Though the outside of el restaurant looked unsightly, the inside wasn’t terrible. Devoid of any customers, I cleverly sat next to an electrical outlet & recharged my mobile phone.  I also stole away to el bano a.k.a. the bathroom to change into dry clothes & wash some of the mud off.  I emerged feeling cleaner & the amicable owner/father of the guy running the register brought me my sandwich.  That’s when it hit me.  Like smacking into a brick wall I instantly felt funny.  It’s an impossible feeling to describe: somewhat on edge; like your nerves are hypersensitive; shaky; hot; weak; starving; fuzzy in the head.  These are the symptoms – at least for me – of a low blood sugar attack.  I was glad that hypogleycemia didn’t occur until I was out of el cañon, but I knew this was directly related to the last grueling two hours. 

I paid for & chugged a Fanta.  I barely chewed my sandwich, mostly because I was so famished.  Plus, ravenous hunger is a side-effect of being low.  After my blood sugar came back up to a normal range (I can always feel the change happening) it was time to get the show on the road. I unfolded the complimentary road mapa from Thrifty.  My original plan was to backtrack east to Bosque Estatal de Carite a.k.a. Carite State Forest & take advantage of cheap camping.  Tomorrow (Saturday) I wanted to stop by Guavate & immerse myself in authentic Puerto Rican life.
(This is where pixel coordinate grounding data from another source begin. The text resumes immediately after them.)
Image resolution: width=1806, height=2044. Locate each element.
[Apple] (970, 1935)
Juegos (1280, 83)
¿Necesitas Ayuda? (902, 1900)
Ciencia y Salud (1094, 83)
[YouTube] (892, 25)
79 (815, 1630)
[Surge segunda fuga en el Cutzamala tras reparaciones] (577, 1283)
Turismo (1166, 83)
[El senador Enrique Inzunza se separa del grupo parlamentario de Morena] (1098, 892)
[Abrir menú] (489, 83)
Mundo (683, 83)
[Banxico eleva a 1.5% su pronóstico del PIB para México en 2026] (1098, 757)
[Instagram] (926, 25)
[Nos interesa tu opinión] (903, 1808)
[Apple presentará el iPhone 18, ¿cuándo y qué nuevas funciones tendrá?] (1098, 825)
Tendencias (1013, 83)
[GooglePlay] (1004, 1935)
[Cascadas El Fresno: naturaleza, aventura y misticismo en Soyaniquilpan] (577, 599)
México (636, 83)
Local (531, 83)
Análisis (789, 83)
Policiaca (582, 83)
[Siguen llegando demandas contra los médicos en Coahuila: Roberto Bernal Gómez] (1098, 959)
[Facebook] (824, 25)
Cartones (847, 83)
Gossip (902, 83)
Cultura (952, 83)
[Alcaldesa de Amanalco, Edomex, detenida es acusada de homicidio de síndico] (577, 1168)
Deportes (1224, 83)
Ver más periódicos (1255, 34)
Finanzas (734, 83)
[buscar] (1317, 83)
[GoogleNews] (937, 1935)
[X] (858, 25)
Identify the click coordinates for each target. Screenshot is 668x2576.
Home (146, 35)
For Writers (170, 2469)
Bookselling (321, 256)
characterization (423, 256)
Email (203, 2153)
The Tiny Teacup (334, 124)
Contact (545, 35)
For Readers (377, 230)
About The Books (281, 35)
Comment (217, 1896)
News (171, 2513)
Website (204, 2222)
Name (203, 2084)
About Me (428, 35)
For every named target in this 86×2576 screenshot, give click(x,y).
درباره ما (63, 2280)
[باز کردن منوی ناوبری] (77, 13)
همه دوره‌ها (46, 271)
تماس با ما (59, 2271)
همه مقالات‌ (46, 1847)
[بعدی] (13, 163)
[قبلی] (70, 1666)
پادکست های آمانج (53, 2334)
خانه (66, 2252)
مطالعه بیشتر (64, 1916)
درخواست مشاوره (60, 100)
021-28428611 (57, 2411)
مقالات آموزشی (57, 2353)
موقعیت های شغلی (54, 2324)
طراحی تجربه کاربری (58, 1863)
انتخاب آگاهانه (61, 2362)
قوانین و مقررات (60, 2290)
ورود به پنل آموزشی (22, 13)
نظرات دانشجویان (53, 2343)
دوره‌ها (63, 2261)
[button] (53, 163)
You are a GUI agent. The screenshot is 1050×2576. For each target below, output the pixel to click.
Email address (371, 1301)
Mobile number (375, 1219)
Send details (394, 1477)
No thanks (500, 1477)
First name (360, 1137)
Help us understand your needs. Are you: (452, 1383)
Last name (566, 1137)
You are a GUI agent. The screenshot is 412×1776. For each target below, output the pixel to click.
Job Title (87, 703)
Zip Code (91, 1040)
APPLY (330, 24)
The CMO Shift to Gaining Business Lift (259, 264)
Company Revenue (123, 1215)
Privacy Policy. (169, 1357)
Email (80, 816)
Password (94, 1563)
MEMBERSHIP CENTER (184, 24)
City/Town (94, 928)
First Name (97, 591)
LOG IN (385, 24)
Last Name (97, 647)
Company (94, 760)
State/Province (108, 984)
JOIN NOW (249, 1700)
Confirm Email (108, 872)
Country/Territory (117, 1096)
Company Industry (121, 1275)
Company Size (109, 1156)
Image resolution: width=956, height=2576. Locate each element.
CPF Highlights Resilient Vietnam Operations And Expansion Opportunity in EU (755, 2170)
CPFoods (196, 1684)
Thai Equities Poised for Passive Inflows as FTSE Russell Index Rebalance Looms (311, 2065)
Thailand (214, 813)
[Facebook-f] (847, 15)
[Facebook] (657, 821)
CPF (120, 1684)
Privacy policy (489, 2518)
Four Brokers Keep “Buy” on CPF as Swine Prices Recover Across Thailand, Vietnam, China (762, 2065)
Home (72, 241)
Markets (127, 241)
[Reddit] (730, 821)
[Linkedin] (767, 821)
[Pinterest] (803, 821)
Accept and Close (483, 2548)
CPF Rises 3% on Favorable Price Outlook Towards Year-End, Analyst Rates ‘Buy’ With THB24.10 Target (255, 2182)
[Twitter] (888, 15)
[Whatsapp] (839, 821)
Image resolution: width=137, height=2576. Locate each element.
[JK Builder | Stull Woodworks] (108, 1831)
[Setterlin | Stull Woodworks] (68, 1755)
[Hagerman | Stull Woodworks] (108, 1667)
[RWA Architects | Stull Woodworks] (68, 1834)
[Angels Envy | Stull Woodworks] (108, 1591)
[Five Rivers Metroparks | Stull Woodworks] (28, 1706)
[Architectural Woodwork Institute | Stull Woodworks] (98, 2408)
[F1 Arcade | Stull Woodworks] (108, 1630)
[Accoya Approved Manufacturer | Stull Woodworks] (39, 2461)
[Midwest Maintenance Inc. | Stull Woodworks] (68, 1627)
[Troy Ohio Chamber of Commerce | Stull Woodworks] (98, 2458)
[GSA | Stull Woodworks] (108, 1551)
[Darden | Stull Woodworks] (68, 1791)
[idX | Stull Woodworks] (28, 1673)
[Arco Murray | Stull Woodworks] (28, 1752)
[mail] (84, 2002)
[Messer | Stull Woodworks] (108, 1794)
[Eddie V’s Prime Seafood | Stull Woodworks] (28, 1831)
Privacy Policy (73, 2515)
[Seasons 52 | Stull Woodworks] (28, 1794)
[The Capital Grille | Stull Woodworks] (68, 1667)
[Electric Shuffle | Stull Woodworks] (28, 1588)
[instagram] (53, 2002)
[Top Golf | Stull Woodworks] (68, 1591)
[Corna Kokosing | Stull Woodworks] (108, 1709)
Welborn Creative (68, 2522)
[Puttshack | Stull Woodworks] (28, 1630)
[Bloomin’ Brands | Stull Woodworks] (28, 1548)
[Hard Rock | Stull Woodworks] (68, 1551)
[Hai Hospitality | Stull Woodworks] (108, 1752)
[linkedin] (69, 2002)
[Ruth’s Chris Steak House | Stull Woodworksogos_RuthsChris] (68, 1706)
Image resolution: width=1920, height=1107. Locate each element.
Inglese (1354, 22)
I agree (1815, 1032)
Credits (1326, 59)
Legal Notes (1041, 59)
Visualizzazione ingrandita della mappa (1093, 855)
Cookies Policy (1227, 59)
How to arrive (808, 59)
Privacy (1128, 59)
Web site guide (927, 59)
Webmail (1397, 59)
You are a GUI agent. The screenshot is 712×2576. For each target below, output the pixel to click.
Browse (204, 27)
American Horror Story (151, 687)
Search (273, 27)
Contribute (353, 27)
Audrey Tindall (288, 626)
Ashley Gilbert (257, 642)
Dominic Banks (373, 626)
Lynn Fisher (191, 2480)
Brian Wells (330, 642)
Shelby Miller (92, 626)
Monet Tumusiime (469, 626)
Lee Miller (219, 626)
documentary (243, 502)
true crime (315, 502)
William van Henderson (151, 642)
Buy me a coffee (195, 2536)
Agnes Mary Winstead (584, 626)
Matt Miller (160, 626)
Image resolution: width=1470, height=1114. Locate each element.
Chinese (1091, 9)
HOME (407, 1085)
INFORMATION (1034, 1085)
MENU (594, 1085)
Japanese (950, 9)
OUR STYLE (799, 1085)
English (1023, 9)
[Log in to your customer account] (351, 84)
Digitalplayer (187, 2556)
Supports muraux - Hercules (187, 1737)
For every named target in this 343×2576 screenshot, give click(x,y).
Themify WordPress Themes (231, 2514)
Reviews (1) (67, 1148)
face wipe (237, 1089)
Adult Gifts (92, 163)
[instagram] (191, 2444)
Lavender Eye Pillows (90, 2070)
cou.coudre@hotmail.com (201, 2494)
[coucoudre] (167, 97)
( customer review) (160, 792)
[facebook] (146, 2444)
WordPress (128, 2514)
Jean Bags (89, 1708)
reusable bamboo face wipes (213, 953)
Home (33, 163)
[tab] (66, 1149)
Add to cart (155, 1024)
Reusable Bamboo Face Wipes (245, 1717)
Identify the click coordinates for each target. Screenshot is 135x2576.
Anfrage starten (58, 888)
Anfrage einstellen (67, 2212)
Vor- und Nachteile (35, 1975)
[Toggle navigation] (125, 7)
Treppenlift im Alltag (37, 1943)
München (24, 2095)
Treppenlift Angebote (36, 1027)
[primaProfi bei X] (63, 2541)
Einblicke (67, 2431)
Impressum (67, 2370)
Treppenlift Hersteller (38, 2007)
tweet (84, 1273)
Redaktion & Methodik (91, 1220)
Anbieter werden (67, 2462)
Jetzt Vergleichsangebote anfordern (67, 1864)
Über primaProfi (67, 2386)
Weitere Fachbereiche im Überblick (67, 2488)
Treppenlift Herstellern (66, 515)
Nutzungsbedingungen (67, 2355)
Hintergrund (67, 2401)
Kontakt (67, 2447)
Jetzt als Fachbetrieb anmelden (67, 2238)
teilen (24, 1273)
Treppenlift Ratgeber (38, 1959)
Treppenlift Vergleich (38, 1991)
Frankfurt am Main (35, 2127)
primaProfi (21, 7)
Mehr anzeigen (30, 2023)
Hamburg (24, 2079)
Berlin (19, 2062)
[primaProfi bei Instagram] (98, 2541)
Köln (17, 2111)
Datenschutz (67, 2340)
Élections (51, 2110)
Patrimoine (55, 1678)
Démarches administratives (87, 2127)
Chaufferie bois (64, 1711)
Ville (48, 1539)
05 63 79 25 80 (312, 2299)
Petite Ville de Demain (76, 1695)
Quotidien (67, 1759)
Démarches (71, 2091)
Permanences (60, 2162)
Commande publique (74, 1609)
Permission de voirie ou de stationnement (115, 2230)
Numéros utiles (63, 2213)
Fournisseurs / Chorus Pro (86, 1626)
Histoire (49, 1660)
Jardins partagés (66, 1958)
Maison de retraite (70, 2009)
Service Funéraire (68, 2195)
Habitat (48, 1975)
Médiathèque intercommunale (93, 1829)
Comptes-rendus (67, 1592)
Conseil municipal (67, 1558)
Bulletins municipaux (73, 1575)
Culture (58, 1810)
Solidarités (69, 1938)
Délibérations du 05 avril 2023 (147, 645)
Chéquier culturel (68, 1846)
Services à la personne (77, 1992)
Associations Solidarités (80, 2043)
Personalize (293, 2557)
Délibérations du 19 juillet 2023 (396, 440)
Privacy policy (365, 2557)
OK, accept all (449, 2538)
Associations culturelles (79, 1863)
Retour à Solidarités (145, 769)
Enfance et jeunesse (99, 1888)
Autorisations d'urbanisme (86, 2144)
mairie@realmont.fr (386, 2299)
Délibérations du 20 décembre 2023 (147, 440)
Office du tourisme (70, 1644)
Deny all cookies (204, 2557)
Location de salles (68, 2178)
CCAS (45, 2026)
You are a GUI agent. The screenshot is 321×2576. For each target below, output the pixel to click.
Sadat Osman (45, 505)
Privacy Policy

At Guavate (supposedly only a happening place on the weekends), I wanted to basically gorge myself on delicious cuisine cooked at streetside kiosks: lechon asado a.k.a. a whole, roasted pig, cassava, breadfruit, arroz con grandules a.k.a. rice with pigeon peas, pastels a.k.a. mashed plantain with pork, and even blood sausage!  Stuffing my face, relaxing at a picnic table, listening to live salsa music, watching the locals dance & taking in the event sounded like so much fun & the best of Puerto Rican culture.

Yet as I gauged the distance on la mapa (about 35 miles) I remembered how twisting the roads to Barranquitas had been. I remembered how easily I got lost. I remembered the nausea from all the bends.  I remembered my ears popping.  I remembered that just last night las calles seemed to never end. Impulsively, 35 miles in the wrong direction seemed painstaking. So, I changed my itinerary right then & there!  I still had hours of daylight so I opted to press westward along La Ruta Panoramica to camp at another park: La Reserva Forestal Toro Negro a.k.a. Black Bull Forest Reserve.

From the highest city (Aibonito), to the lowest point (El Cañon de San Cristobal), and to the highest point (Cerro de Punta a.k.a. Hill Point) in the nation, I wanted to admire the view from 5,000 feet and perhaps go on a hike in the morning.  When I questioned the owner/father behind the counter on how to find 143 – La Ruta Panoramica – from el restaurant, the gregarious postman in line interjected with simple directions & handed me a red and white striped sucker for the journey.


Puerto Rico Day Trips' website.   This particular article has great photos of ascending the waterfall & other angles of El Cañon de San Cristobal. A handy resource for the entire country (including Vieques and Culebra).


  1. Hi! I ran across your blog while doing research on San Cristobal Canyon tours. I ended up reading all your entries of PR. I wanted to let you know I enjoyed your writing. I am going to PR next month and will be taking the Cordillera Central/Ruta Panoramica for 7 days. I will be visiting a lot of the same places you did, or attempted to. Although I will also be going alone like you, I am not roughing it as I was already warned of the process of obtaining a permit to camp in PR. Thanks for your blog. I am so looking forward to visiting the mountains of PR for a change. Puerto is my native land and I've visited many times, but I never run out of new and exciting things to do there. Happy traveling!

    1. Oh my goodness, hello! I am so sorry that I am just now reading this, as I was never notified =(

      So how was your trip??? If you're going to write about it I would very much love to read about your experience. Mad respect for going solo -- I'm so tickled that the blog helped. Puerto Rico is a hidden gem (in my opinion). Where did you make it to along La Ruta?

    2. I'd like to return within a few years & take my mother as well. Is there anywhere you'd recommend? Obviously don't want to repeat my last trip. Thanks for your help!